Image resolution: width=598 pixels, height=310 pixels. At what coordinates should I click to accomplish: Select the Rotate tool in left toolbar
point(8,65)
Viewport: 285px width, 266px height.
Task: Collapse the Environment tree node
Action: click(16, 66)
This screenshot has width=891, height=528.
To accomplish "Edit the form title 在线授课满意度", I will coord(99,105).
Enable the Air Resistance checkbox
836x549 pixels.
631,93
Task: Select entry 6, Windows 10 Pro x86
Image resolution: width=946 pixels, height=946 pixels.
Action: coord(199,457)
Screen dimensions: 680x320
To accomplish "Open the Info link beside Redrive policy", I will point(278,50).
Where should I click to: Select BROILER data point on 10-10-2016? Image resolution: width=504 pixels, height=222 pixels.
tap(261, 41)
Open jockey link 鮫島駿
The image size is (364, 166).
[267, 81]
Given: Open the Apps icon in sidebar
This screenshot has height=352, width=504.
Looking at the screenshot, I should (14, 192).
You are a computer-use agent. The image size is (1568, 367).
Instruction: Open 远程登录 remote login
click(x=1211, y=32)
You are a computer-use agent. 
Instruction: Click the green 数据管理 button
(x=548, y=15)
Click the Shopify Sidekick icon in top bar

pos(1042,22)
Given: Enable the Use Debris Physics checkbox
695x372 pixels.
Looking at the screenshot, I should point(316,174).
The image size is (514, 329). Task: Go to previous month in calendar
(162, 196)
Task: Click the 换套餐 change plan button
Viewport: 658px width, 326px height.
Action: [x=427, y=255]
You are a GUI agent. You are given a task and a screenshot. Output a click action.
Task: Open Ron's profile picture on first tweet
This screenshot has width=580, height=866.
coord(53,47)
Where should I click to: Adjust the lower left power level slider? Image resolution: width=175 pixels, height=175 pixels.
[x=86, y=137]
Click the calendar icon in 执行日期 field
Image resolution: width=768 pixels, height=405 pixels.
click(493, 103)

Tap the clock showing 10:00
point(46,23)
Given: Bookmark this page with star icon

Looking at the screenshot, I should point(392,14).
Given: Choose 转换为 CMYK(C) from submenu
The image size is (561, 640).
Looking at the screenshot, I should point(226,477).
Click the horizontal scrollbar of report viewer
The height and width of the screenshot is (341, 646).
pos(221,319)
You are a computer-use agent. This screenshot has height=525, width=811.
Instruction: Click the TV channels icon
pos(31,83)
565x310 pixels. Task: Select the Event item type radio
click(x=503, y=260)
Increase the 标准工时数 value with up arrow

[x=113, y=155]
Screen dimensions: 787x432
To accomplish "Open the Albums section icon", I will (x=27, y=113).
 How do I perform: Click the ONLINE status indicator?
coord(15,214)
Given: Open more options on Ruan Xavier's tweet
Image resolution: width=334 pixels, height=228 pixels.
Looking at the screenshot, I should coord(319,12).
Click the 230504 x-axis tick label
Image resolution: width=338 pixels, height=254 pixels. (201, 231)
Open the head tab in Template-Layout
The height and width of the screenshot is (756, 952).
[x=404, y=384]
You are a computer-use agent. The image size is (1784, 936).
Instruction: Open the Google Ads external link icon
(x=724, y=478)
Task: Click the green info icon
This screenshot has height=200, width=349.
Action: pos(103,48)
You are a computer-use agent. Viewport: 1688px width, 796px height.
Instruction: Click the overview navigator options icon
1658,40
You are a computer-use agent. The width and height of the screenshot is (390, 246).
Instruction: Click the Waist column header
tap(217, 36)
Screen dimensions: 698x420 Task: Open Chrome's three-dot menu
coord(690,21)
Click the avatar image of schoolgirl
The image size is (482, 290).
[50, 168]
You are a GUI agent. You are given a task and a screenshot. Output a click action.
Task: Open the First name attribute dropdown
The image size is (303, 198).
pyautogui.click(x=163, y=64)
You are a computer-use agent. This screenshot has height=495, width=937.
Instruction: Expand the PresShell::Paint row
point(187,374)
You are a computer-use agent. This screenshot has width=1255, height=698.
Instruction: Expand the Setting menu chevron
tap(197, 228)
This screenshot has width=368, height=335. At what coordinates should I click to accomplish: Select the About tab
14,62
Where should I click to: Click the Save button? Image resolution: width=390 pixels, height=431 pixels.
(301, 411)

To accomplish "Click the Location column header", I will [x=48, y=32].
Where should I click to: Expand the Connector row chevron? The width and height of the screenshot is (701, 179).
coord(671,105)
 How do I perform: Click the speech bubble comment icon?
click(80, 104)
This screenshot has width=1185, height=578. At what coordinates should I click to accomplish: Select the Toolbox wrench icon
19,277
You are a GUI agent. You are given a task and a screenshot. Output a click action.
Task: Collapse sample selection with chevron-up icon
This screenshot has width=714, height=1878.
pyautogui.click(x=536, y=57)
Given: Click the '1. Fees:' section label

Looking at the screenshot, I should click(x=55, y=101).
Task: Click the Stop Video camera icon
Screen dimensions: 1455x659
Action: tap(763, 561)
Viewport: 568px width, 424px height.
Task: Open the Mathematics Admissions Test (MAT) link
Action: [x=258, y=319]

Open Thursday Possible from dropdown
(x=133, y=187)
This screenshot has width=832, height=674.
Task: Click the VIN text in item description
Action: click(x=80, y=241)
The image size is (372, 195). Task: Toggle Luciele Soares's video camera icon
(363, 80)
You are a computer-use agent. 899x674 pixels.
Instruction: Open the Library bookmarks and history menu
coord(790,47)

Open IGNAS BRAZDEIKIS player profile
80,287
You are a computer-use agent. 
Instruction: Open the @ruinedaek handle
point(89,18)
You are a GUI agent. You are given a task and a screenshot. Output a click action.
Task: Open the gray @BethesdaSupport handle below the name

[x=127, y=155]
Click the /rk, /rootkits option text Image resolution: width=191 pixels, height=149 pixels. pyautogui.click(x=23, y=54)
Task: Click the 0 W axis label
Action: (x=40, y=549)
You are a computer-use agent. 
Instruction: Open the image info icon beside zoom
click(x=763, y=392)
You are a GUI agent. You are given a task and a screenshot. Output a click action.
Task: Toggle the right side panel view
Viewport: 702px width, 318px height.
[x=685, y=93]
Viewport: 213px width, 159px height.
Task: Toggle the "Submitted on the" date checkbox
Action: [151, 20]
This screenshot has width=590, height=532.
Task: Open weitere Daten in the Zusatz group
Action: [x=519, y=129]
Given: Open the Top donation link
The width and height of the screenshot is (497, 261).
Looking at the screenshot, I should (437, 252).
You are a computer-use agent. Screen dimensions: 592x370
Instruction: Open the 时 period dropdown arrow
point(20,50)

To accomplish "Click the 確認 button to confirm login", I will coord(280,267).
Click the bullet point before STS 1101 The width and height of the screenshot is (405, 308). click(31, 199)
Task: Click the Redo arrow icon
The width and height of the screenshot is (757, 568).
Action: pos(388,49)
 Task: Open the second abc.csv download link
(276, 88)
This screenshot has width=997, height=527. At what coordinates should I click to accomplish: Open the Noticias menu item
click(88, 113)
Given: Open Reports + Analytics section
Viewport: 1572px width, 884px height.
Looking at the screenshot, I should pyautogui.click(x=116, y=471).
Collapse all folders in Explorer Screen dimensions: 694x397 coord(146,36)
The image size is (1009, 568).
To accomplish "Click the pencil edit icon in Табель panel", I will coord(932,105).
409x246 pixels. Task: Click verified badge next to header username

— Exercise aim —
Your answer should consist of the lines from the listing that hold the word "panel".

— Final answer —
Task: Toggle the right side panel view
To accomplish "Click the pencil edit icon in Табель panel", I will coord(932,105).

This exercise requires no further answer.